EXERCISE DATA:
● ● ● ● ● ● ●
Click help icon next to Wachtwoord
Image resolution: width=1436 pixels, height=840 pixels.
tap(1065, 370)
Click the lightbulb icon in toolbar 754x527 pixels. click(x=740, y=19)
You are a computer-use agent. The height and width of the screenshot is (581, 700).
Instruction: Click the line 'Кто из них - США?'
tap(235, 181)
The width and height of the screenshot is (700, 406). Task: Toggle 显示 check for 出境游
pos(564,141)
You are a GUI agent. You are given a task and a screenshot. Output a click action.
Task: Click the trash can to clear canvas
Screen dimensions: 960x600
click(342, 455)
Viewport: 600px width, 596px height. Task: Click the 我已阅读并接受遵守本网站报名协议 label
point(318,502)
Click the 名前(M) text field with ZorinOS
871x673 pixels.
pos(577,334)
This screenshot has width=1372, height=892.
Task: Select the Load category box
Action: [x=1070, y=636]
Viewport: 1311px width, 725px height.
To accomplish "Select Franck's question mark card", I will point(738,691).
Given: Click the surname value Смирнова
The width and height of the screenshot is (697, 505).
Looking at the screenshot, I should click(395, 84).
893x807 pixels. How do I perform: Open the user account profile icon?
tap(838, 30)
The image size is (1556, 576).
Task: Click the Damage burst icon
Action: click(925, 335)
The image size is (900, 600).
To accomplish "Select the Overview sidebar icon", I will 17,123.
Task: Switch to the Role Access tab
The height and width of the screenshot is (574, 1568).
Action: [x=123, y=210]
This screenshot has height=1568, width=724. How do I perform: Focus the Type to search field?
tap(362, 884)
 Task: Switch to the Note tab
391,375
● ● ● ● ● ● ●
STATED PROBLEM:
Copy all of the rows above word for word, changing nothing.

RESULT OF THIS EXERCISE:
Click help icon next to Wachtwoord
Image resolution: width=1436 pixels, height=840 pixels.
tap(1065, 370)
Click the lightbulb icon in toolbar 754x527 pixels. click(x=740, y=19)
You are a computer-use agent. The height and width of the screenshot is (581, 700).
Instruction: Click the line 'Кто из них - США?'
tap(235, 181)
The width and height of the screenshot is (700, 406). Task: Toggle 显示 check for 出境游
pos(564,141)
You are a GUI agent. You are given a task and a screenshot. Output a click action.
Task: Click the trash can to clear canvas
Screen dimensions: 960x600
click(342, 455)
Viewport: 600px width, 596px height. Task: Click the 我已阅读并接受遵守本网站报名协议 label
point(318,502)
Click the 名前(M) text field with ZorinOS
871x673 pixels.
pos(577,334)
This screenshot has width=1372, height=892.
Task: Select the Load category box
Action: [x=1070, y=636]
Viewport: 1311px width, 725px height.
To accomplish "Select Franck's question mark card", I will point(738,691).
Given: Click the surname value Смирнова
The width and height of the screenshot is (697, 505).
Looking at the screenshot, I should click(395, 84).
893x807 pixels. How do I perform: Open the user account profile icon?
tap(838, 30)
The image size is (1556, 576).
Task: Click the Damage burst icon
Action: click(925, 335)
The image size is (900, 600).
To accomplish "Select the Overview sidebar icon", I will 17,123.
Task: Switch to the Role Access tab
The height and width of the screenshot is (574, 1568).
Action: [x=123, y=210]
This screenshot has height=1568, width=724. How do I perform: Focus the Type to search field?
tap(362, 884)
 Task: Switch to the Note tab
391,375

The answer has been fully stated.